The number of children reported as missing across Jamaica has been on the decline in the past three years, and Registrar of the Office of the Children's Registry (OCR) Greg Smith is crediting this to the work of the Ananda Alert Secretariat.
Data from the Missing Persons Unit of the Jamaica Constabulary Force show a six per cent decrease in the number of children reported missing over the first seven months of this year compared to the corresponding period last year.
According to the police, between January and July 2015, 1,274 children were reported missing. This dropped to 1,096 for the corresponding period in 2016, and 1,032 this year.
"The Amanda Alert Secretariat has doubled its efforts in not only working with the police, but other stakeholders," said Smith.
"More so, the Jamaica Fire Brigade has been providing first-respondent training to not only the OCR staff, but also to persons within the field and the geographical areas that we would have seen, over the years, a number of children going missing.
"So not only that there might be fewer children being reported missing, but I think the contributing factor is the activities that we would have been adding to the mechanism of the Amanda Alert Secretariat, such as search- and- rescue training, the public education that we have been doing ... and more so, our on-the-ground activities, which led to us having our first National Missing Children's Forum in May," added Smith.

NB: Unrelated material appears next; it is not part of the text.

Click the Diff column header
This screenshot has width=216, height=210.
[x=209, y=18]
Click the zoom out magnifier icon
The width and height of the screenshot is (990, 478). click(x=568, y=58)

Child advocate and founder of Hear The Children's Cry Betty Ann Blaine said while she celebrates the downward trend in the number of children being reported missing, she remains concerned that some parents are not reporting habitual runaways.
"What we don't know with any certainty is why it is that fewer people are reporting," said Blaine.
"From the phone calls we make, the ones who are habitually missing, usually, they are not reported. The parents will tell us that they just can't bother to report the child because they go missing so regularly. Our records show 59 cases or habitual missing from January to June of this year.
"It would be a serious case if children are going missing and it is not being reported, thinking that the child has gone down the road or gone with a friend and will come back tomorrow," added Blaine.
She argued that most of the children reported missing are new offenders with the majority being teenage girls who go away with friends and stay away on average three to four days.
The police have also reported that as at August 17, 159 of the 1,032 children reported missing over the first seven months of the year were still unaccounted for, while two were found dead.
But Smith believes the number of children still missing could be far fewer as persons are not reporting when children return home.
He noted that for the first six months of this year, the registry has seen where nine out of 10 children reported missing returned home with most doing so voluntarily.
"We are currently doing public education, encouraging individuals that once a child goes missing and returns, they make the report to the OCR or nearest police station," said Smith.
"Sometimes parents fail to make the reports that these children have returned, especially the girls, because they would have to do some examinations at CISOCA to make sure that they weren't physically or sexually abused," added Smith.